The intestine contains the largest pool of macrophages in the body (Bain et al., 2018). Intestinal macrophages can be classified according to their tissue location into lamina propria macrophages, submucosa macrophages and muscularis macrophages (figure 4). Another macrophage population is found in the mucosa-associated lymphoid tissues (MALT), namely the Peyer's Patches and the mesenteric lymph nodes (Viola et al., 2020a).
Intestinal macrophages are first established before birth from yolk sac or fetal liver precursors. Shortly after birth most embryo derived macrophages are rapidly replaced by adult monocyte derived cells (Gross et al., 2015), mainly in the lamina propria. However, a population of long-lived self-maintaining macrophages remains deeper in the gut wall and is associated with blood vessels and enteric and myenteric neurons of the submucosa and the muscularis externa (Viola et al. 2020a). Long-lived embryonic derived macrophages are also located in close proximity of Peyer's patches and Paneth cells (Ruder et al., 2020). Incoming Ly6Chigh monocytes differentiate into mature gut macrophages by upregulation of MHCII and CX3CR1. Fully matured tissue-resident gut macrophages express F4/80, CD64, CD163 and CD206 (figure 5) (Viola et al., 2020). Classical dendritic cells (cDC) also located in the lamina propria can be differentiated from macrophages by the absence of the macrophage markers F4/80, CD64 and CX3XR1. Three main cDC subsets subsets have been identified in mouse and human intestinal lamina propia: CD103pos CD11bneg cDCs of type 1, CD103pos CD11bpos cDCs of type 2 and CD103neg CD11bpos cDCs of type 2 (Sun et al., 2020).
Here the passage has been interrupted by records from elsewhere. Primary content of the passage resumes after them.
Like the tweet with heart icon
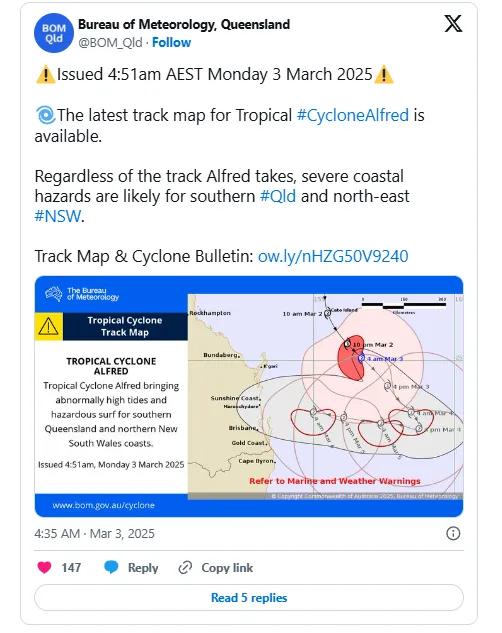 coord(44,567)
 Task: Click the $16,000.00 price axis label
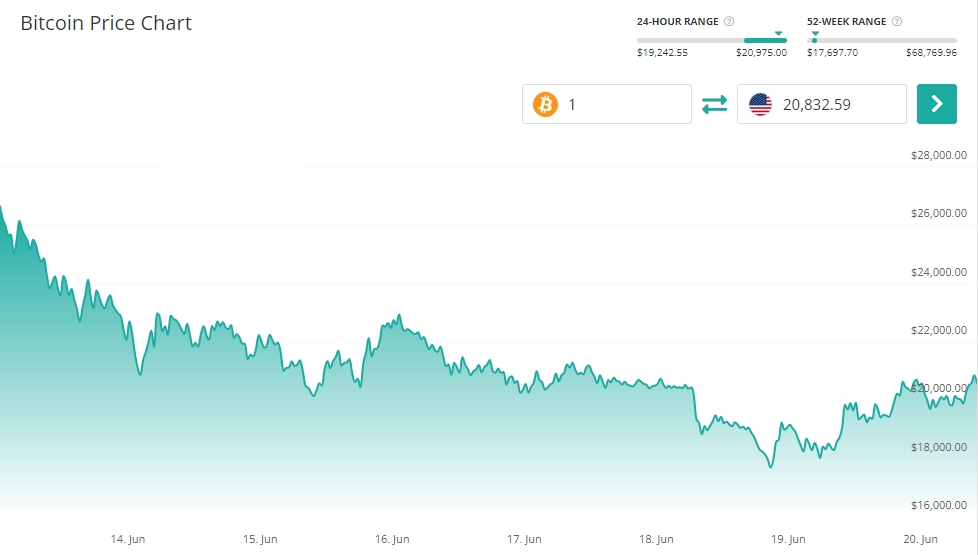click(x=939, y=505)
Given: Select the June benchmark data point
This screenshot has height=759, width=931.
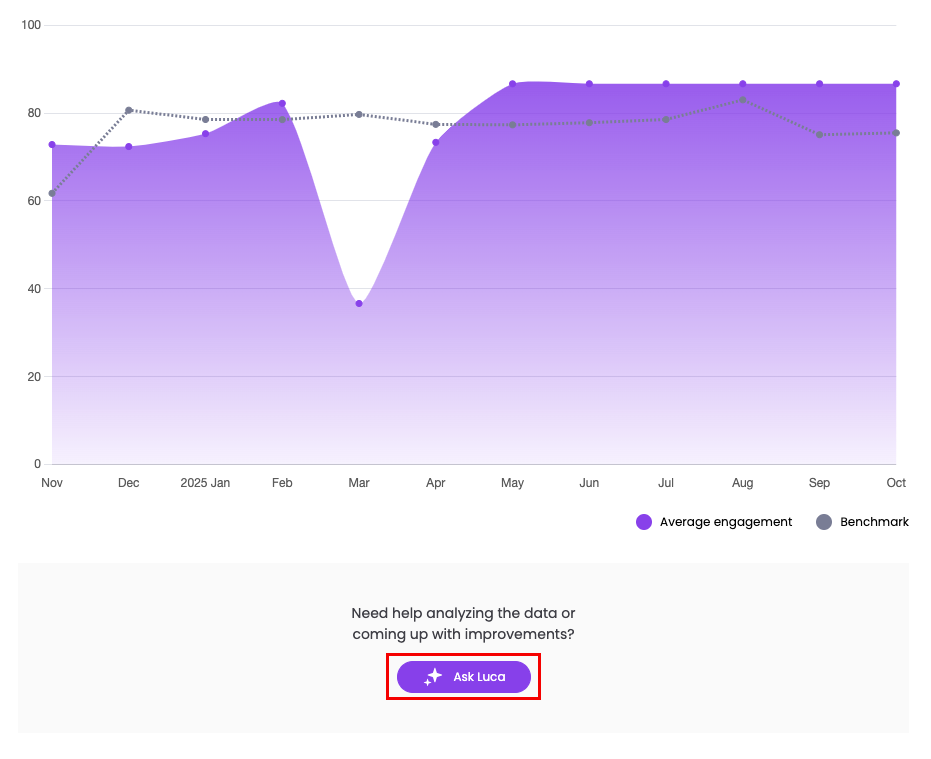Looking at the screenshot, I should (589, 123).
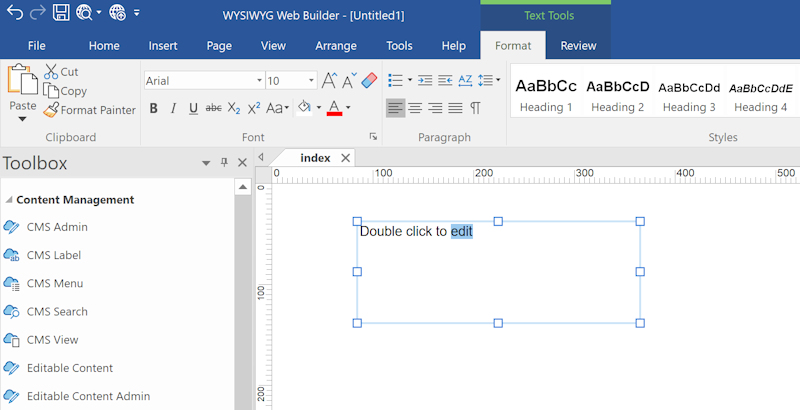This screenshot has height=410, width=800.
Task: Clear formatting with the eraser icon
Action: 368,81
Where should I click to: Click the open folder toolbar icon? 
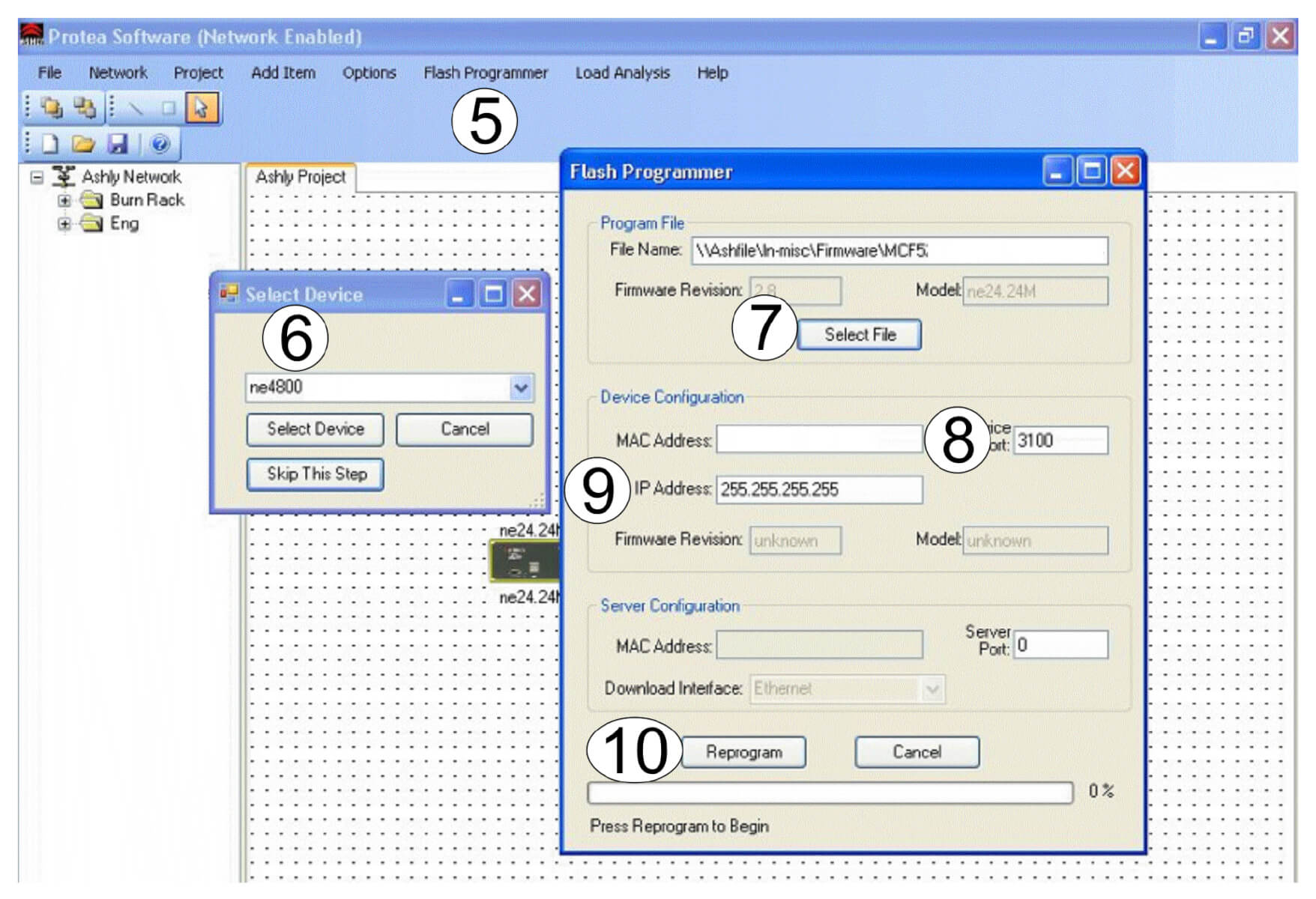point(83,144)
Lamina propria macrophages are positioned in the first line of defence to respond to bacteria and food antigens that breach the intestinal barrier and are thus crucial for maintaining the balance between pathogen defence and oral tolerance (Ruder et al., 2020). Lamina propria macrophages are highly phagocytic and express high levels of MHCII. Lamina propria macrophages exhibit functions to preserve intestinal epithelial integrity, such as pathogenic clearance and phagocytosis of dead cells (Viola et al., 2020a).
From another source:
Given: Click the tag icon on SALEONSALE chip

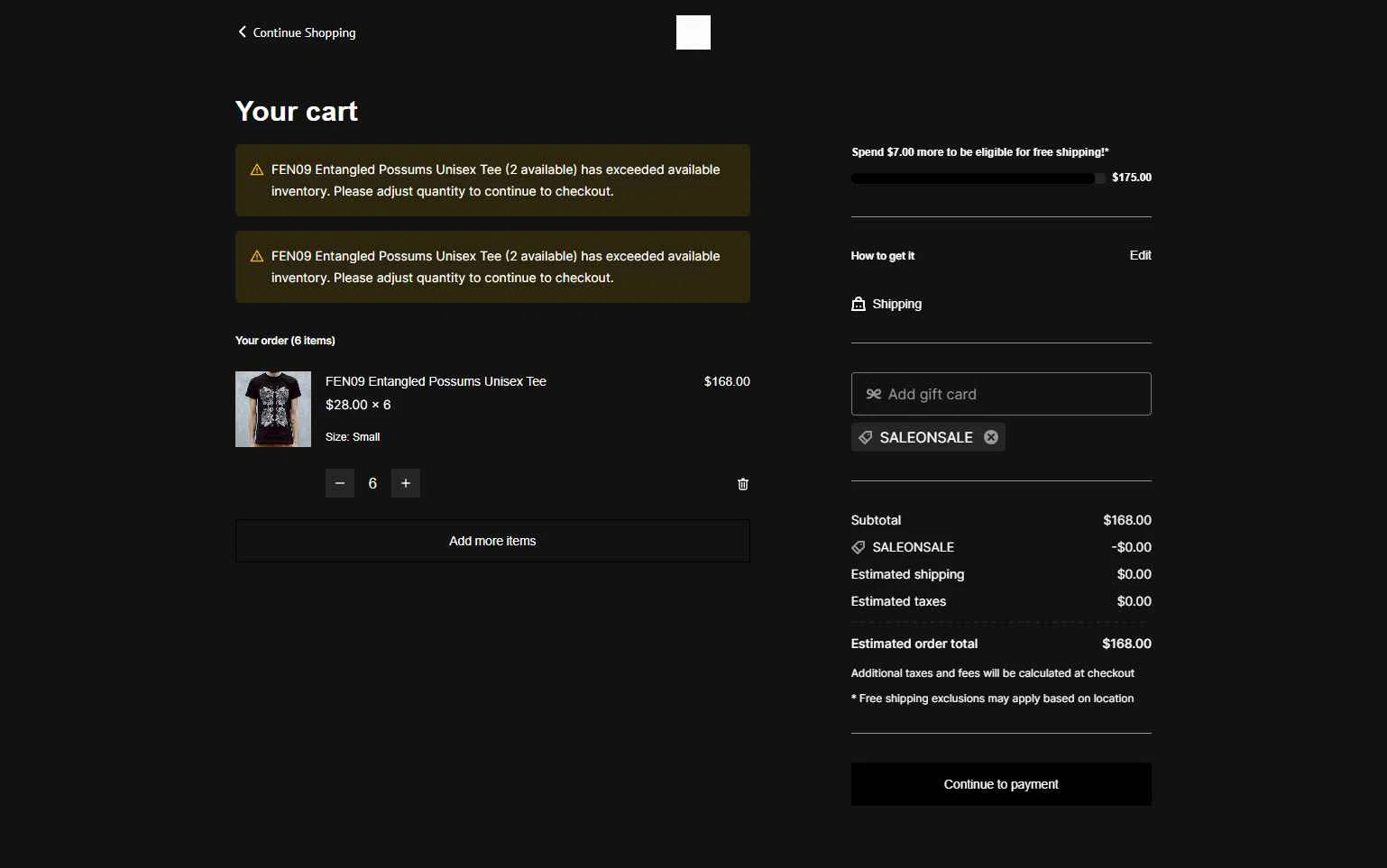Looking at the screenshot, I should click(866, 437).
Muscularis macrophages are transcriptionally and morphologically different and are characterised by up-regulation of CD163, Retnla and Mrc1 (Viola et al., 2020). Moreover, they express M2-associated genes like Arg1 and Chil3 (Ruder et al., 2020). Muscularis macrophages have been shown to regulate the neuronal development of the enteric nervous system and to directly interact with the smooth muscle cells (Viola et al., 2020a).
Submucosa macrophages are also specialized in enteric neuron and blood vessel support (Viola et al., 2020a). Submucosal neuron-associated macrophages are self-maintaining and upregulate genes, which have been reported to be enriched in microglia, including Fcrls, Mef2a, Hexb and Gpr3 (Viola et al., 2020b).